When Seoul deployed the THAAD U.S. missile defense system in 2016, Beijing expressed its displeasure with a ban on Korean film and culture imports. A Korean film hasn’t had a proper theatrical outing in the mainland since 2015’s “The Assassination,” co-written and directed by Choi Dong-hoon.
Seven Korean films were invited to screen at the Beijing International Film Festival in 2018, including Hong Sang-soo’s “Claire’s Camera” and “The Day After,” signaling what observers hoped at the time would be a broader thaw. While that didn’t prove true at the time, “Oh! My Gran” is now breaking the ice. The formal, government-approved theatrical release is an indication that an influx of Korean content could be set to enter the world’s largest film market.
The news also hit the same day that GQ magazine’s Chinese edition revealed that Korean actor Lee Dong Wook (“My Girl,” “Scent of a Woman,” “Tale of the Nine Tailed”) is the cover star for its December 2021 issue.
China is home to millions of devout K-pop and K-drama fans who, for years, have followed the latest developments of series and bands through informal channels, in spite of China’s import moratorium.
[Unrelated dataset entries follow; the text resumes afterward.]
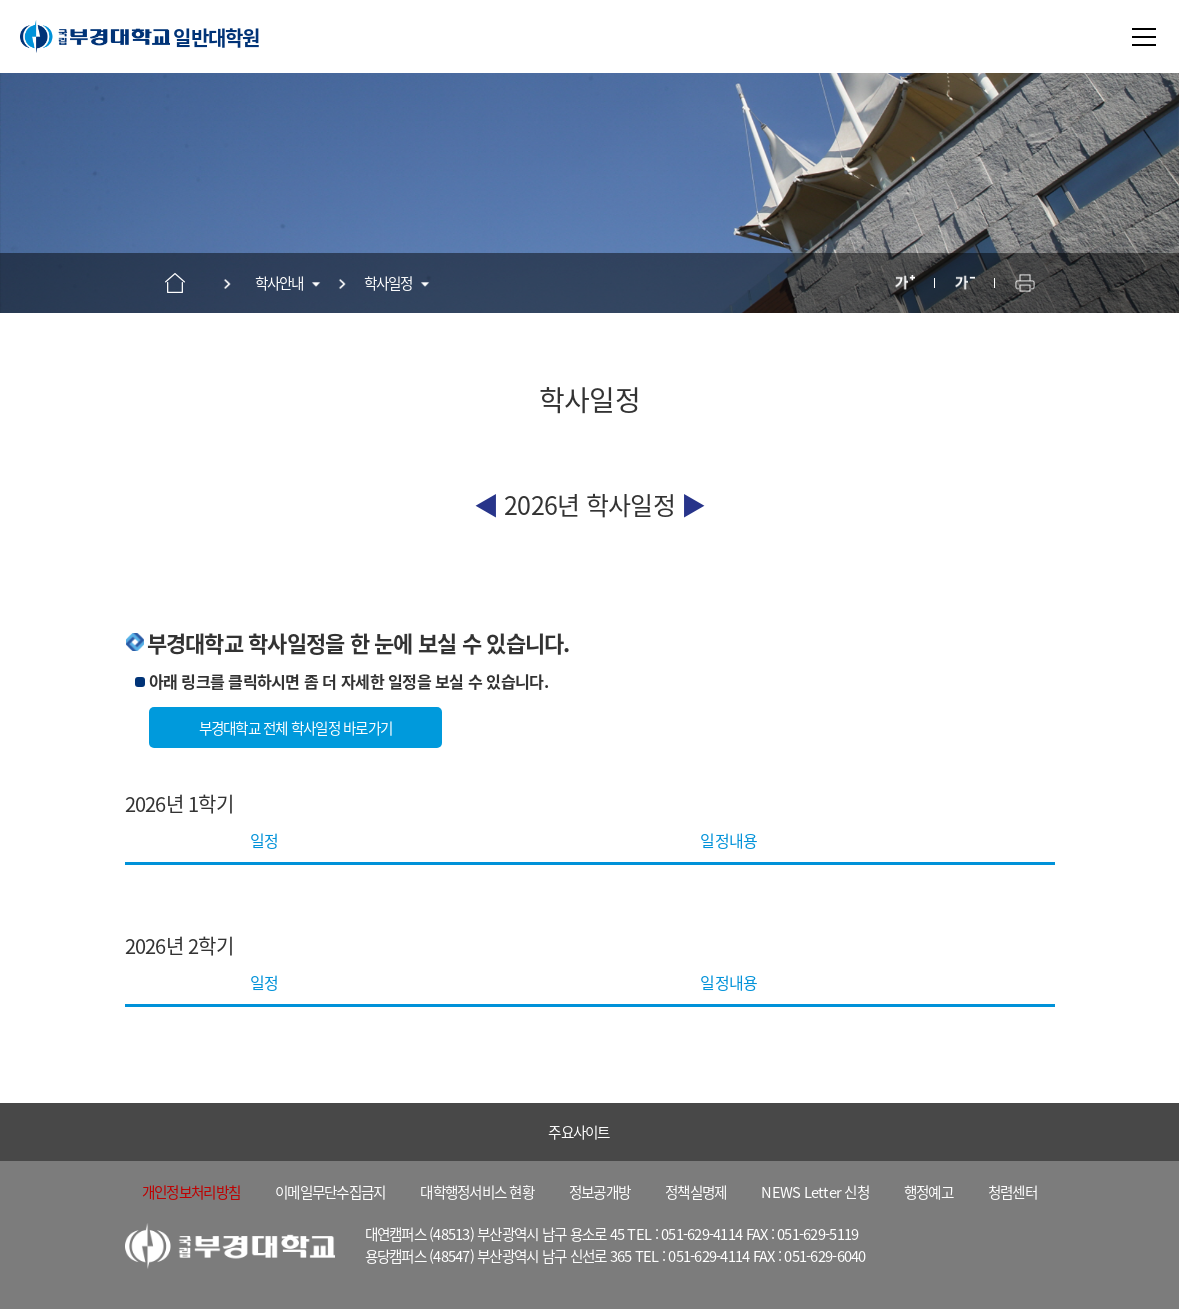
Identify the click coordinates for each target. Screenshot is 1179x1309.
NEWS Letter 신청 (815, 1191)
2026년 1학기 (179, 803)
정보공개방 (599, 1191)
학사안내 (279, 282)
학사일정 (388, 282)
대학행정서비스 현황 (477, 1191)
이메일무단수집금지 (330, 1191)
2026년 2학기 (179, 945)
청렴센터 (1012, 1191)
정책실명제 (695, 1191)
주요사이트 (578, 1131)
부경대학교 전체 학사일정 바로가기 (296, 727)
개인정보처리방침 (191, 1191)
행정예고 (928, 1191)
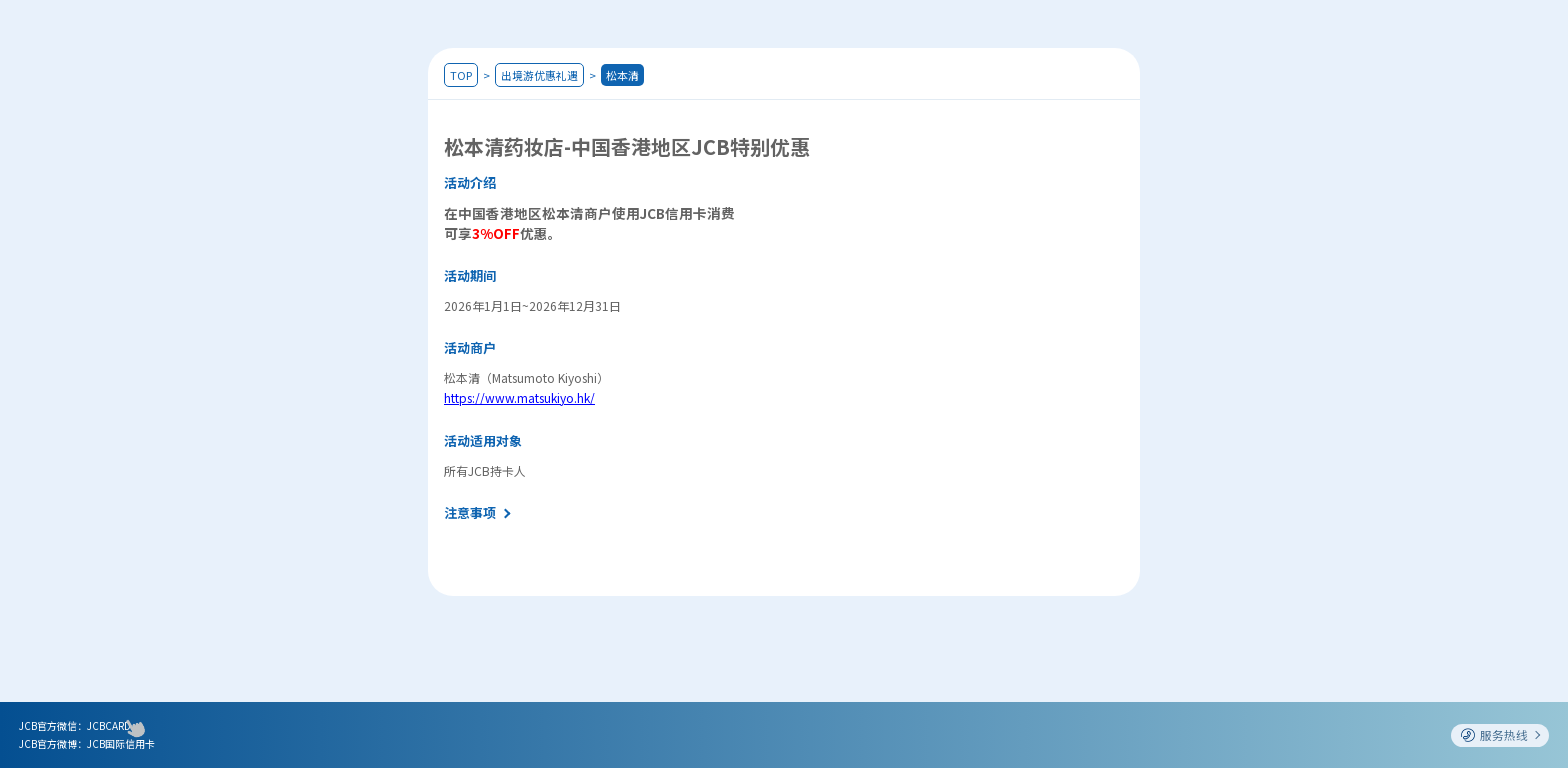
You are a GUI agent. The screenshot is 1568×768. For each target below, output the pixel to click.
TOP (461, 75)
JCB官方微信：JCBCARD (75, 725)
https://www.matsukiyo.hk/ (519, 397)
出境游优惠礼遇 (539, 75)
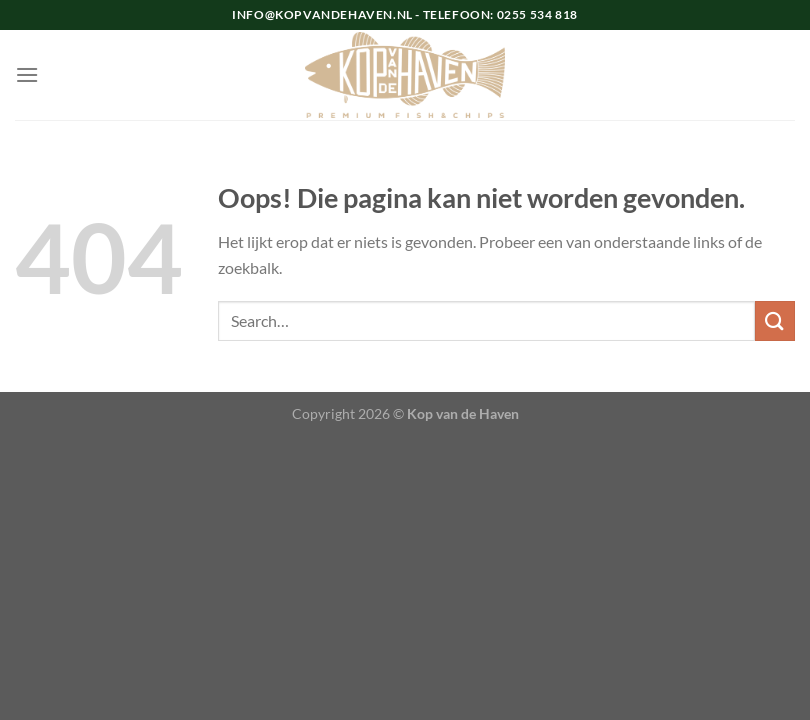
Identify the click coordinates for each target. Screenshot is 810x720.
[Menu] (27, 74)
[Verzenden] (775, 320)
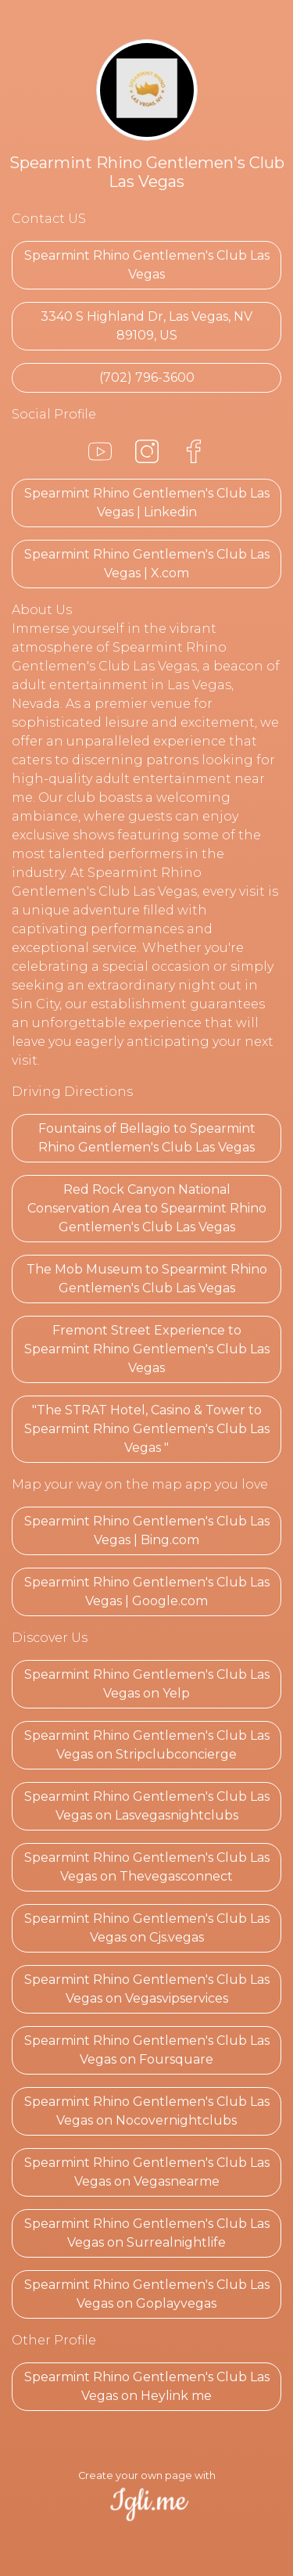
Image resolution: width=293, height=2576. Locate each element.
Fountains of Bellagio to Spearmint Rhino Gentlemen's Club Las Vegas (146, 1138)
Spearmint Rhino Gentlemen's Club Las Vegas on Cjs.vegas (147, 1928)
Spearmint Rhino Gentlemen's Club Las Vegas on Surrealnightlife (147, 2233)
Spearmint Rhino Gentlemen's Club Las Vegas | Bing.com (147, 1530)
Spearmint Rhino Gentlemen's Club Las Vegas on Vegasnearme (147, 2172)
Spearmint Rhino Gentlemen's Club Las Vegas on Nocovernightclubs (147, 2111)
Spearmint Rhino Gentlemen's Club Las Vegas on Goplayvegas (147, 2294)
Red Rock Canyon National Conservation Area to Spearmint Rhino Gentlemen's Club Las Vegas (146, 1208)
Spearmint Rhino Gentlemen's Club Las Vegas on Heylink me (147, 2386)
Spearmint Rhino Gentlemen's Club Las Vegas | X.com (147, 563)
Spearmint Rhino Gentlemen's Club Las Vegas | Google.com (147, 1591)
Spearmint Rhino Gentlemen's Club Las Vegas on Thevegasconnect (147, 1867)
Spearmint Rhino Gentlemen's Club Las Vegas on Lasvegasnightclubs (147, 1806)
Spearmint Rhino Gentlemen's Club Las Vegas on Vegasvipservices (147, 1989)
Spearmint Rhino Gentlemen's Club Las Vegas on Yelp (147, 1684)
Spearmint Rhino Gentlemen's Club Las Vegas (147, 265)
Fans expressed their excitement at the prospect of Korean culture once again allowed into the mainstream, with the hashtag “#Korean Films Released in the Mainland After 6 Years” viewed more than 150 million times. Many posted variations on the question: “Is this the end of Hallyu [Korean wave] restrictions?”
Veteran Korean actress Na was born in Beijing. A number of viewers in China who were familiar with “Oh! My Gran” or her past work encouraged others to see the title in theaters over social media. Next year marks the 30th anniversary of the establishment of formal diplomatic relations between South Korea and China.
The announcement of the film’s release comes just two days before its actual premiere, leaving little time for promo. Only around 2,000 people currently have indicated they’re interested in the film on the Maoyan platform, and only 257 screenings nationwide are currently planned for opening day.
According to data from Alibaba’s Beacon database, the top five highest grossing Korean films in China of all time are the 2015 spy flick “Assassination,” which grossed RMB47 million ($6.73 million, according to Box Office Mojo data with exchange rates at the time); 2014’s “The Admiral: Roaring Currents,” which earned RMB27 million ($3.98 million); “The Thieves” in 2013, which grossed RMB22 million ($2.95 million); 2011’s sci-fi actioner “Sector 7” (RMB21.2 million); and the 2009 thriller “Tidal Wave (Haeundae)” RMB16.7 million.